● Assignment: The job is to find each line in the entries holding the string "agent" and copy that line.

Pixel coordinate grounding data:
□ □ □
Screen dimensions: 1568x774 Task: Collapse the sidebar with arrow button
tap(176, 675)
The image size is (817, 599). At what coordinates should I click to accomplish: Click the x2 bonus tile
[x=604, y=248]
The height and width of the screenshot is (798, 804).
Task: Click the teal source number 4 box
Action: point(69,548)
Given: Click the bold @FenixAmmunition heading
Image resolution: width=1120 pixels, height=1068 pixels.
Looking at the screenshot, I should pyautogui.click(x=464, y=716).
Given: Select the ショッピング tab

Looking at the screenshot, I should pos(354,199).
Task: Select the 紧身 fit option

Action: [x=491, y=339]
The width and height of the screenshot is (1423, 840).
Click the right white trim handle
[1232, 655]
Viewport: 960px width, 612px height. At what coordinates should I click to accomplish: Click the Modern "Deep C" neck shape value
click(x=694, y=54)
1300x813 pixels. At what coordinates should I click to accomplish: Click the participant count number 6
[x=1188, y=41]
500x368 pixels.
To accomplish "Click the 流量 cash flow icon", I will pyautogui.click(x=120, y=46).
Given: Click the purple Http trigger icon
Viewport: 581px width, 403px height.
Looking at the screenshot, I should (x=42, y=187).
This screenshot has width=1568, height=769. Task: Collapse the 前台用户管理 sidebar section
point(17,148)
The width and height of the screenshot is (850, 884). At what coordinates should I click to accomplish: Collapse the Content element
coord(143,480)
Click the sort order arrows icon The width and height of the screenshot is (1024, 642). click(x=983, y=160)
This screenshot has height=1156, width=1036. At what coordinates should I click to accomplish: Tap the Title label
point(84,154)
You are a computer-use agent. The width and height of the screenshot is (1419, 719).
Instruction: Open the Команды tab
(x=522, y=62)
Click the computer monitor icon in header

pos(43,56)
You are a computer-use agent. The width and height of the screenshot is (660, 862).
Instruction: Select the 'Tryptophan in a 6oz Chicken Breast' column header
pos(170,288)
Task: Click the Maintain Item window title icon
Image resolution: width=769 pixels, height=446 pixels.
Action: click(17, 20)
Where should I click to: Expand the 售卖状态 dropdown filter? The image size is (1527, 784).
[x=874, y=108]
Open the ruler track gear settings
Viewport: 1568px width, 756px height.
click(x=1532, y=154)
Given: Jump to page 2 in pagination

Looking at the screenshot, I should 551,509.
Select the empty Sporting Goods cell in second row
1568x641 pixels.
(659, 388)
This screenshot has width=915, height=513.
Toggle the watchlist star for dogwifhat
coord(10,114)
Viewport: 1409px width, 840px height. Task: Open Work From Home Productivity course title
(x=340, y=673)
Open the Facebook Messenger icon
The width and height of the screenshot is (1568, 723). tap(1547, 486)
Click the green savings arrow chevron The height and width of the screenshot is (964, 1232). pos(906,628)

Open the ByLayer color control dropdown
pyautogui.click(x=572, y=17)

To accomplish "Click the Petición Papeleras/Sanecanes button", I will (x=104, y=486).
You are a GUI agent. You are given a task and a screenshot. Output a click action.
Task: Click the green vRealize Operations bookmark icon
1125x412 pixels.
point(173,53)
□ □ □
● Written response:
You are a computer-use agent. The width and height of the screenshot is (1419, 719).
You are a computer-use agent. The width and height of the screenshot is (660, 862).
You are a GUI agent. You are given a task and a screenshot. Output a click action.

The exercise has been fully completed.